Joe Carlisle
- Born: Joe Carlisle 4 December 1987 (age 38) Swindon, United Kingdom
- Height: 1.88 m (6 ft 2 in)
- Weight: 95 kg (14 st 13 lb)
- School: St Johns School Marlborough

Rugby union career
- Position: Fly-half

Senior career
- Years: Team / Apps / (Points)
- 2007–2013: Worcester Warriors / 92 / (477)
- 2013–2014: Wasps / 26 / (140)
- 2014–2015: Benetton Treviso / 14 / (61)
- 2015–2016: London Welsh / 29 / (155)
- 2016-2017: USA Perpignan / 27 / (184)
- 2017-2019: Old Elthamians / 28 / (161)
- 2019–: Yorkshire Carnegie

= Joe Carlisle =

English rugby union player

Joe Carlisle (born 4 December 1987) is an English rugby union player for Rotherham Titans in National League 2 North.

Joe is a Worcester Warriors Academy product who made his league debut for Warriors in 2008 before appearing off the bench in the European Challenge Cup final against Bath Rugby at Kingsholm. His father is called Richard and his mother Louise.

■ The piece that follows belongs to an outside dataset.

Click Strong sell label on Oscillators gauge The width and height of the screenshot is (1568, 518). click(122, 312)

The Swindon-born player enjoyed a most successful season at Sixways during the 2010/11 campaign, racking-up thirty-three appearances and 212 points.

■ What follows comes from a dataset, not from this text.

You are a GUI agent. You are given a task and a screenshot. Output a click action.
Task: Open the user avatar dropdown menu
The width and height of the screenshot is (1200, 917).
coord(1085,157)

The points-tally included a stunning twenty-eight point haul against Newport RFC in the British & Irish Cup.

During the 2012/13 season, Carlisle went two better as he scored a sensational thirty points against Femi-CZ VEA Rovigo in the Amlin Challenge Cup.

With that total, he also became Warriors' highest ever individual points scorer in a European game, beating previous record holder's Shane Drahn who scored twenty-one points in 2008.

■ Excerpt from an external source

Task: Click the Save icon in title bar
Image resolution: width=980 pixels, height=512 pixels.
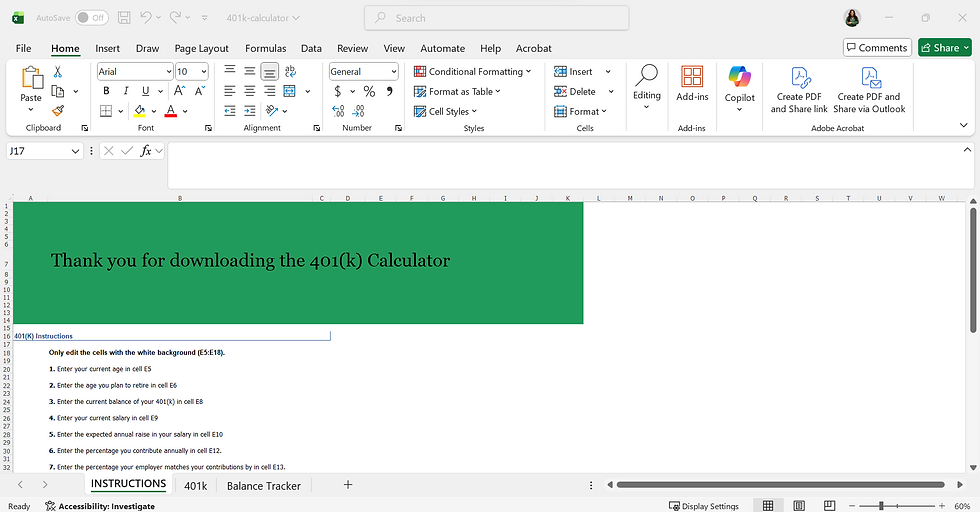Action: point(124,18)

Predominantly a fly half, Carlisle can also play at centre.

In January 2013, it was announced that Carlisle will join Wasps ahead of the 2013–14 season. After he left Wasps, Carlisle joined Italy region Benetton Treviso.

On 29 April 2015, Carlisle returns to England to join London Welsh in the RFU Championship from the 2015–16 season.

On 29 Décember 2016, Joe move to USA Perpignan, in France (Pro D2). Carlisle returned to England to join third division club Old Elthamians in National League 1 from the 2017–18 season.

On 16 September 2019, Carlisle returns to the RFU Championship with Yorkshire Carnegie from the 2019–20 season.